CALCIO: ROMA, LA DEDICA ALLA NONNA

La fredda cronaca di una partita a 6 ore di aereo da Roma (la vittoria in Conference League che alza il sipario sulla Roma di Mourinho, 2-1 al Trabzonspor racconta di un esordio positivo, con cose buone viste – la solidità di squadra, la concentrazione, la cattiveria sui palloni – mentre altre meno buone, legate a meccanismi che sono ancora incastrati nella ruggine data da una preparazione fisica intensa e senza troppe pause. Sorprende la capacità con cui si è ambientato nella nuova realtà, Eldor Shomurodov che sta stupendo la tifoseria, non chi lo ha visto a genova, ma anche prima, nel Rostov, Claudio Onofri: “Sa fare tutto, ha grandi qualità, con Dzeko sarebbe stato perfetto. Mi dispiace per i genoani, si accorgeranno di aver perso un ottimo giocatore. E ha anche un bel carattere: umile, disponibile”. Dimostrato con l’affettuosa dedica del gol alla nonna che compie gli anni.
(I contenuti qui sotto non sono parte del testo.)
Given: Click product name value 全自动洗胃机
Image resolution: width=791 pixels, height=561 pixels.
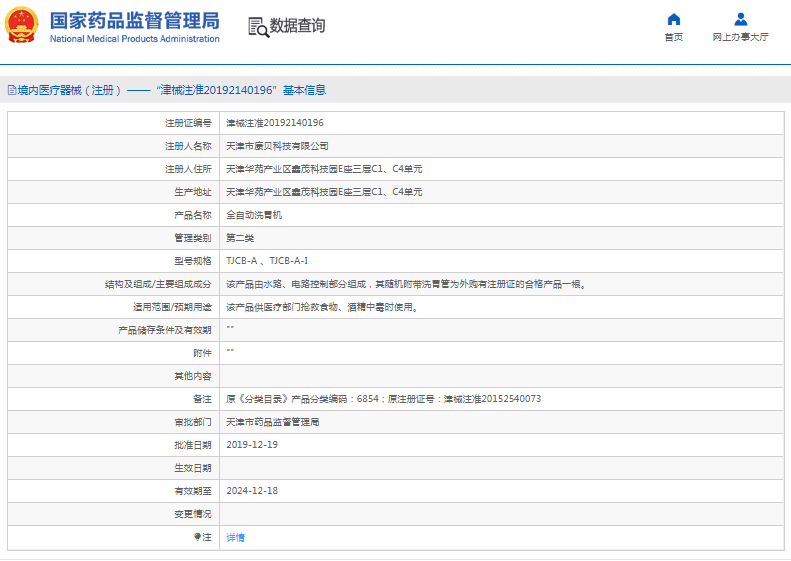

E con il gol-vittoria di ieri, l’attaccante, acquistato dal Genoa per 17,5 milioni più bonus, ha realizzato tre reti in tre gare con la maglia della Roma (con il Trazbonspor ovviamente la prima ufficiale), dando la sensazione di essere ancora un po’ fuori dai movimenti che erano rodati su Dzeko, ma capace di buttarsi su ogni pallone con la stessa rapacità con la quale ha conquistato il posto da titolare nella Roma, non solamente in Europa, ma anche in campionato. Domenica, contro la Fiorentina – con Abraham in panchina, reduce da cinque giorni di quarantena light – l’uzbeko sarà di nuovo il riferimento avanti, con il terzetto alle sue spalle (Mikhitaryan, Pellegrini, Zaniolo) che sta prendendo le misure al nuovo attaccante.